Need to implement bulk PDF extraction using Tesseract API


I have large numbers PDF document, from which I need to extract text. The extracted text I use for further processing. I did this for a small subset of documents using Tesseract API in a linear approach and I get the required output. However, this takes a very long time when I have a large number of documents.

I tried to use the Hadoop environment processing capabilities (Map-Reduce) and storage (HDFS) for solving this issue. However, I am facing problem to implement Tesseract API into the Hadoop (Map-Reduce) approach. As Teserract converts the files into intermediate image files, I am confused as to how intermediate result Image files of Tesseract-API-process can be handled inside HDFS.
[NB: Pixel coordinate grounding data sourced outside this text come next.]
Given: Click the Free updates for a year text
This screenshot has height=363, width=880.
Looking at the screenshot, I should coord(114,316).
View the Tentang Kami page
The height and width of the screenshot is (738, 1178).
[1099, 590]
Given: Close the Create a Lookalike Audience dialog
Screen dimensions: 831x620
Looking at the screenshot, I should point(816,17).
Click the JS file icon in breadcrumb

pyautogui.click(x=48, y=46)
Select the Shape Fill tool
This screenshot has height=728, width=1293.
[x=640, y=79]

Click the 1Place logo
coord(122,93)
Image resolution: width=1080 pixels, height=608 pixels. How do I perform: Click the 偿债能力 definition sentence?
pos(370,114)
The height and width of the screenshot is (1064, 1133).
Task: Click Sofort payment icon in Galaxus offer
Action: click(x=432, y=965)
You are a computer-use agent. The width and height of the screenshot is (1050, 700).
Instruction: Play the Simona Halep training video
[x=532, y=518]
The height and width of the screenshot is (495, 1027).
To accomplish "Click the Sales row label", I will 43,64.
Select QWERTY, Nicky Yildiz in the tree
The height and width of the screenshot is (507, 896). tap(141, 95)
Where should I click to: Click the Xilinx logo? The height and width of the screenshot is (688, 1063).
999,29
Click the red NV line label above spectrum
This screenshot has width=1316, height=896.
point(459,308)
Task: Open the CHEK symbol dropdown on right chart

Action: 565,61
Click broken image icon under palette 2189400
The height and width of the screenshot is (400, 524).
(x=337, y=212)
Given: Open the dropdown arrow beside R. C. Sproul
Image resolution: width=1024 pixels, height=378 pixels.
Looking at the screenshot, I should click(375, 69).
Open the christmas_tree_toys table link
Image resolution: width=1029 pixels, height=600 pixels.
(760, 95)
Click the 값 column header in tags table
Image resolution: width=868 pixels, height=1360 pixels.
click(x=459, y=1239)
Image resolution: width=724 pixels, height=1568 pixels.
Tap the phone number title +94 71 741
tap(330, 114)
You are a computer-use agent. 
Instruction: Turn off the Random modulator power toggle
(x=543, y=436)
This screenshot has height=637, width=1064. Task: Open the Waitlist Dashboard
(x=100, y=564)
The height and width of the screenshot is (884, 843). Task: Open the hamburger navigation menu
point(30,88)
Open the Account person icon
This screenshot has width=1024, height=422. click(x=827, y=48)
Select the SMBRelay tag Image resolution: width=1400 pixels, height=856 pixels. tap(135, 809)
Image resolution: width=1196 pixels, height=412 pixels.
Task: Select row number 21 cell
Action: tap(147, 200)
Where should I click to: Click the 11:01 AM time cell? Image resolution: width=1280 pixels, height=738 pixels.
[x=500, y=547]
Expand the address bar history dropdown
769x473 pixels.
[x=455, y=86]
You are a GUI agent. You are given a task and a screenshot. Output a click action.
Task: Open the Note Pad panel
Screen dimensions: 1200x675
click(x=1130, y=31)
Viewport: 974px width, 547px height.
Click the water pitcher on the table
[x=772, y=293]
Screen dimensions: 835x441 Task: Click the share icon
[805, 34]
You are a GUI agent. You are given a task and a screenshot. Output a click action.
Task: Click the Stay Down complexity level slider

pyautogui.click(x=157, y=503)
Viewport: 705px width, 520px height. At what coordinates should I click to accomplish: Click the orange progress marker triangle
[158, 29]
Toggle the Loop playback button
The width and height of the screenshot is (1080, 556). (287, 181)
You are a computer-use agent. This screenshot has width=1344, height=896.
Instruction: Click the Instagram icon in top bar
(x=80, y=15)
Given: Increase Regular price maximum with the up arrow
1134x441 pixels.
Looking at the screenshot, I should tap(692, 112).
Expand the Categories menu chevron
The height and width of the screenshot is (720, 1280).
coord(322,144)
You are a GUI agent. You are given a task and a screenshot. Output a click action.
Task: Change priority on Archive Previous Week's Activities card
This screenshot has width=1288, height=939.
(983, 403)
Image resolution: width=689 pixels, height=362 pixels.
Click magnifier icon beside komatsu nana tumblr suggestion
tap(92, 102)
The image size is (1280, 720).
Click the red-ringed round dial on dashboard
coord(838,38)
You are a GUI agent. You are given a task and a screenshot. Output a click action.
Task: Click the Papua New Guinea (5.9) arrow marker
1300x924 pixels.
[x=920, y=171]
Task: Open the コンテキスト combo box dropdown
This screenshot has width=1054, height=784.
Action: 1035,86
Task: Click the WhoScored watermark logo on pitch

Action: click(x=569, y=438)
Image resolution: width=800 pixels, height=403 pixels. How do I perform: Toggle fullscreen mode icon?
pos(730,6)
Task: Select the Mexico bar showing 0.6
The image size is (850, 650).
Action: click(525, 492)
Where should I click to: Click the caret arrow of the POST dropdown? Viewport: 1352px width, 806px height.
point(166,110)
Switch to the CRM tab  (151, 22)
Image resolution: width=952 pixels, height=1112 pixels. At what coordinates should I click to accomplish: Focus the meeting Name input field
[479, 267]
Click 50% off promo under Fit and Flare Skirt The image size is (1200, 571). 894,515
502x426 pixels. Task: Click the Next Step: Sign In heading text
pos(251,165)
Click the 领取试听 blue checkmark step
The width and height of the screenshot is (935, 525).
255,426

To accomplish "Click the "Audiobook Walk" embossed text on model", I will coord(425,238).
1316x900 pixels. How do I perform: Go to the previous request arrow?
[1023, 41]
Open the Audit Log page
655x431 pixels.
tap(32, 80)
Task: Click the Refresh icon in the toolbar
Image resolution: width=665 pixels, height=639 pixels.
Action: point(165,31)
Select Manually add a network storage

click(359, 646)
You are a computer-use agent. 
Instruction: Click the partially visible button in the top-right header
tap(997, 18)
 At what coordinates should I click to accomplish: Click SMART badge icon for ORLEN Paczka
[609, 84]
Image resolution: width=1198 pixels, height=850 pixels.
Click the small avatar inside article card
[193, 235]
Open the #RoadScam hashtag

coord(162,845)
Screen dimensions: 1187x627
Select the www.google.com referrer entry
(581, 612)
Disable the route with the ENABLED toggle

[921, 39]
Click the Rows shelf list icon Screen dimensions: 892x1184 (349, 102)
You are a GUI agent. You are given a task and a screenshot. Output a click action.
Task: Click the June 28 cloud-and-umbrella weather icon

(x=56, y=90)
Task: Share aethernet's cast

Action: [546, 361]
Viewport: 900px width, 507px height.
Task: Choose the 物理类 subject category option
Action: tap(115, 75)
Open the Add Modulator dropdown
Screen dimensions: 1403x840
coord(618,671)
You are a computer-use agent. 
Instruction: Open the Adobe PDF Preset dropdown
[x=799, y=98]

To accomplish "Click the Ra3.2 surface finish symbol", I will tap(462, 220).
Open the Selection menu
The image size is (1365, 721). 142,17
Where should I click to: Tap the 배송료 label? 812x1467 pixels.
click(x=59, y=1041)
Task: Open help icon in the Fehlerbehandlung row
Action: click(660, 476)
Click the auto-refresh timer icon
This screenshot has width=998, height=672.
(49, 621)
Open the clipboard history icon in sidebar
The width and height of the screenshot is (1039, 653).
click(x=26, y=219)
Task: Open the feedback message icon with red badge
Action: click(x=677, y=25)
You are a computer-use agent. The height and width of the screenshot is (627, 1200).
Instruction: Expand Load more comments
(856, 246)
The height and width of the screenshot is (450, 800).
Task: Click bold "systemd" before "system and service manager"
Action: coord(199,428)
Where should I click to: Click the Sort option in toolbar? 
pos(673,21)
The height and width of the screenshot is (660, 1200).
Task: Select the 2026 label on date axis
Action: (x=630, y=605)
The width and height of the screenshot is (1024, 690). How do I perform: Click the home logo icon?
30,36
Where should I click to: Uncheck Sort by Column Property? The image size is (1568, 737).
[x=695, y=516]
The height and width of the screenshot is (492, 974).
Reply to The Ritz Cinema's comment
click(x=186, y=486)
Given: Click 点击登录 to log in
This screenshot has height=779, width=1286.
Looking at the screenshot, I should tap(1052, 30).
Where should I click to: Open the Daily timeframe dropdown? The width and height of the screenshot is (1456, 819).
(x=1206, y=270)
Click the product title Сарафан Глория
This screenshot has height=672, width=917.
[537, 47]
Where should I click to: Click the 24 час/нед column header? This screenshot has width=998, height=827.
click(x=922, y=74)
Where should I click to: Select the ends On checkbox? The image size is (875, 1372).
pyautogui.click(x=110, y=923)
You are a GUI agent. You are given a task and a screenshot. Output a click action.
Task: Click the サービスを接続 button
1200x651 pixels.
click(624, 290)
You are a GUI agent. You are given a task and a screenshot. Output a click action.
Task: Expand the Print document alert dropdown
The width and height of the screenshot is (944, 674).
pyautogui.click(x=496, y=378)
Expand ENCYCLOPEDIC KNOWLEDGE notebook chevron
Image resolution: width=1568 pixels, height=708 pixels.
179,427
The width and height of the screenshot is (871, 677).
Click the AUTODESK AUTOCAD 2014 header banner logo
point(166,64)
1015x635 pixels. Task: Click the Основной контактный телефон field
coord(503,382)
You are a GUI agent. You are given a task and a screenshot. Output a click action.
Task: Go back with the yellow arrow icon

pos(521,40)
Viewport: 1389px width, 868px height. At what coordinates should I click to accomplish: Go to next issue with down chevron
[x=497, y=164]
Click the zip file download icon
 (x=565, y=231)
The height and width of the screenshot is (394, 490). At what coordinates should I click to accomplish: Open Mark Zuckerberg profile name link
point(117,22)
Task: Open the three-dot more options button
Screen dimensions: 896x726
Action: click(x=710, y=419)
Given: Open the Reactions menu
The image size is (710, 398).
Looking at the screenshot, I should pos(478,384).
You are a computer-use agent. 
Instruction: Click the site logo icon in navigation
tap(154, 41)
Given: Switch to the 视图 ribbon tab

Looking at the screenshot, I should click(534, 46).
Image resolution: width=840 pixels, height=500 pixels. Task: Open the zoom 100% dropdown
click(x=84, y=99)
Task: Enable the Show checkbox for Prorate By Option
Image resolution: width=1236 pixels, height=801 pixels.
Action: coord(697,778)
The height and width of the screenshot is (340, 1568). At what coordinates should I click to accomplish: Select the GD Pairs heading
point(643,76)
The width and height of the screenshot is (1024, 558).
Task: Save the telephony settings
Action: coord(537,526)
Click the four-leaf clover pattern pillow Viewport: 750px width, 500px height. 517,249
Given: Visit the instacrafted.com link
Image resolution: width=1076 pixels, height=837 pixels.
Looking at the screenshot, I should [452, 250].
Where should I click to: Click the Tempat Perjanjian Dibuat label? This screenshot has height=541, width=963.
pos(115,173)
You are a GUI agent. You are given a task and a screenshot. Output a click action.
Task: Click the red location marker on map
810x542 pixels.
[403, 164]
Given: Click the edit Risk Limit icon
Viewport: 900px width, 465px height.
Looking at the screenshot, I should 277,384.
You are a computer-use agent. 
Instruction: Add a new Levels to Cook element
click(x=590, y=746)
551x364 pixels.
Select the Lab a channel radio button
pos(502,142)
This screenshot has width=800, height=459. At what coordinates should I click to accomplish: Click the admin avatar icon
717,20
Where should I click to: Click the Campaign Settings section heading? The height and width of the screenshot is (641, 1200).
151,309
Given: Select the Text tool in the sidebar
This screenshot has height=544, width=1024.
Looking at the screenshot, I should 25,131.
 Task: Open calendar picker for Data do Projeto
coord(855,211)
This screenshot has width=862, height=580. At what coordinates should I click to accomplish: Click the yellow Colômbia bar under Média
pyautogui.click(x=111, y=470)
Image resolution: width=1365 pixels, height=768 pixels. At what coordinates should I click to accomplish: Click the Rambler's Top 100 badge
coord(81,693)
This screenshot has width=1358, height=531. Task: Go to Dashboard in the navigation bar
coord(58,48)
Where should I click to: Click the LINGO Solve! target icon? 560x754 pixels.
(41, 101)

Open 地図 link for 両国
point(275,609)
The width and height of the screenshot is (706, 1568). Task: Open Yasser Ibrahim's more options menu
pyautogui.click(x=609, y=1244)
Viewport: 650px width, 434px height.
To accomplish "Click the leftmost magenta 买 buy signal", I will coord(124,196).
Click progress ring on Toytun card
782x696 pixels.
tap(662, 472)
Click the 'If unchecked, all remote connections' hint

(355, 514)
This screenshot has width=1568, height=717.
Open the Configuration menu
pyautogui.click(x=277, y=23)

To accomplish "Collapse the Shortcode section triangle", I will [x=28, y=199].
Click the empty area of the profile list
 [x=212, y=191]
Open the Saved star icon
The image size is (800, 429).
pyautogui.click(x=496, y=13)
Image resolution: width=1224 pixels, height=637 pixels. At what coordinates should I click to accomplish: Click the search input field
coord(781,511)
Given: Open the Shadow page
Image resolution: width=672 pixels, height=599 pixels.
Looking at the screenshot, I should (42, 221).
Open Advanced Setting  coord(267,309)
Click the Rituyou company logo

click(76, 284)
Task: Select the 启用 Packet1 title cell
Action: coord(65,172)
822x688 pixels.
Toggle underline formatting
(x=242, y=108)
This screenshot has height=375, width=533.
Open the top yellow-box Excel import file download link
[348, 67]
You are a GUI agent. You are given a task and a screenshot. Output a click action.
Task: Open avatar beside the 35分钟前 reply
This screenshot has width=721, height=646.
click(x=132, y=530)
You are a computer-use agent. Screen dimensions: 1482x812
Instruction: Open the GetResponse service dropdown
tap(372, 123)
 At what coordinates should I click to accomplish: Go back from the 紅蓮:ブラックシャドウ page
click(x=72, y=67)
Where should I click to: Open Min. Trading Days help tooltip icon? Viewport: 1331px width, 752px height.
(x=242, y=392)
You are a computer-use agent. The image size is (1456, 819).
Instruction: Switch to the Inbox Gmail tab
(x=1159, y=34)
I have searched and unsuccesfully tried a few options earlier like:

  1. I have extracted text from PDF by extending FileInputFormat class into my own PdfInputFormat class using Hadoop-Map-Reduce, for this i used Apache PDFBox to extract text from pdf, but when it comes to scanned-pdf's which contains image, this solution does not give me the required results.

  2. I found few answers on the same topic stating to use -Fuse and that will help or one should generate image files locally and than upload those into hdfs for further processing. Not sure if this is the correct approach.

Would like to know approaches around this.


Solution

  • This is an approach found to process multiple pdf's to extract text using the power of the Hadoop Framework, and then use this text for further processing:

    1. Put all the PDFs to be converted to text in one folder.
    2. Create one text file per pdf to contain the path to the pdf. e.g. if I have 10 pdfs to convert, then I have 10 text files generated, each containing the unique path to the respective pdf.
    3. These text files are given as input in the map-reduce program
    4. Because input file size is very small only 1 input split is generated by framework for 1 input. e.g if I have 10 pdfs as input, then framework will generate 10 input-split.
    5. From each Input-split one line(record) is read by Record-Reader and passed to one mapper as a value. So if there are 10 records(line==File Path) in input text file , 10 times mapper will run. As I have one record per input-split so one mapper-reducer is assigned to do task for that input-split.
    6. As I have 10 input-split 10 mapper will run, parallel.
    7. Inside the Mapper ghost-script generates images, passing the file name from Mapper value attribute. The image is converted to text using Tesseract inside the mapper itself to get the text of each pdf. This is the output.
    8. This is passed to the reducer to do other analytics work as required.

    This is the current solution. Would like feedback on this.